**Problem requirements:**
Using the material below, return exactly the lines between the one holding "You are a GUI" and the one holding "Viewport: 1175px width, 699px height.", inclusive, and no others.

**Data:**
·····

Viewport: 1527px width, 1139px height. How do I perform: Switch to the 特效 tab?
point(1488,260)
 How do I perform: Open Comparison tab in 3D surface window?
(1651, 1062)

·····

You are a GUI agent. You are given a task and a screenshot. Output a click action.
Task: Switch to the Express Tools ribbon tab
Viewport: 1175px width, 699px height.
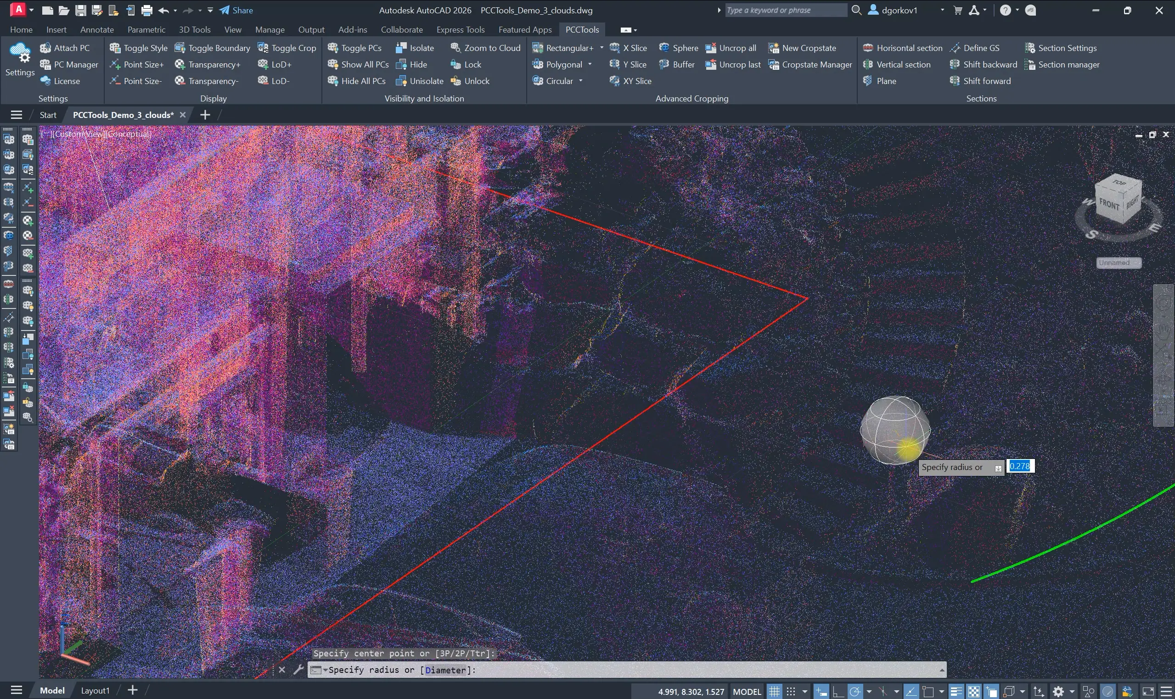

·····

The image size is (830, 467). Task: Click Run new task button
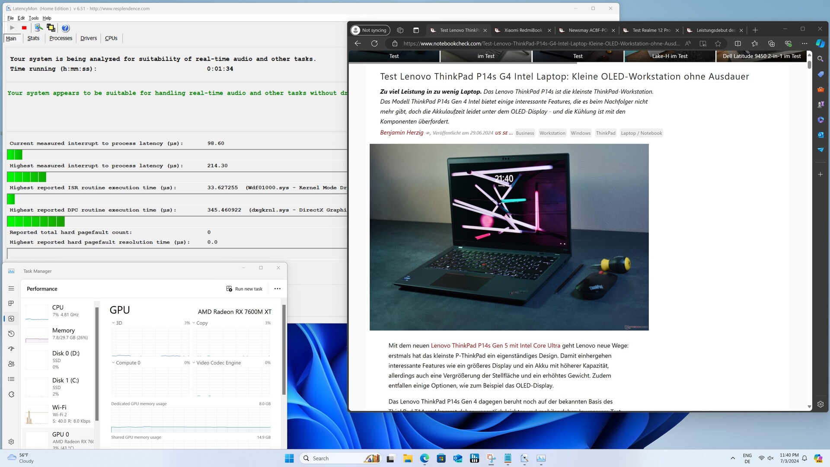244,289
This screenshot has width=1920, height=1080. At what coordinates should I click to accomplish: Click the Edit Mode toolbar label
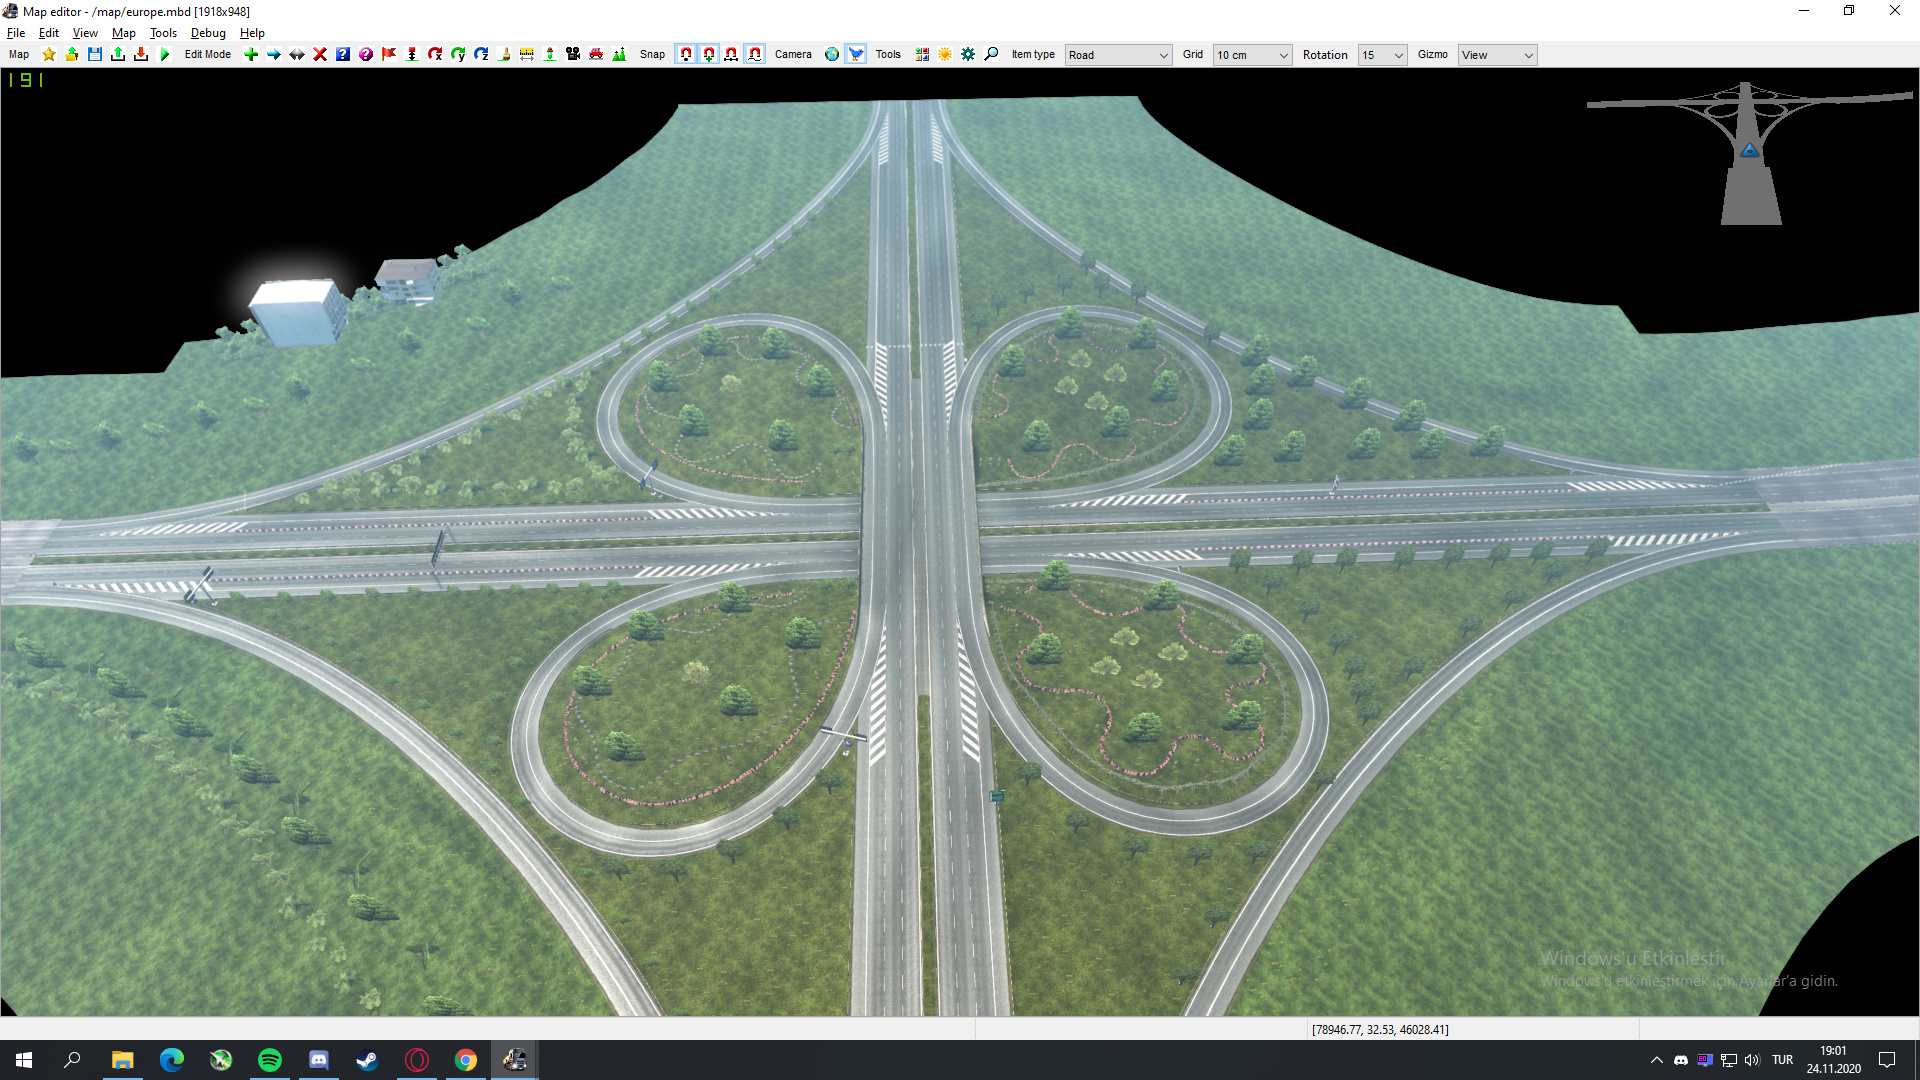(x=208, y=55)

·····

**Output for this task:**
You are a GUI agent. You are given a task and a screenshot. Output a click action.
Task: Switch to the Express Tools ribbon tab
Viewport: 1175px width, 699px height.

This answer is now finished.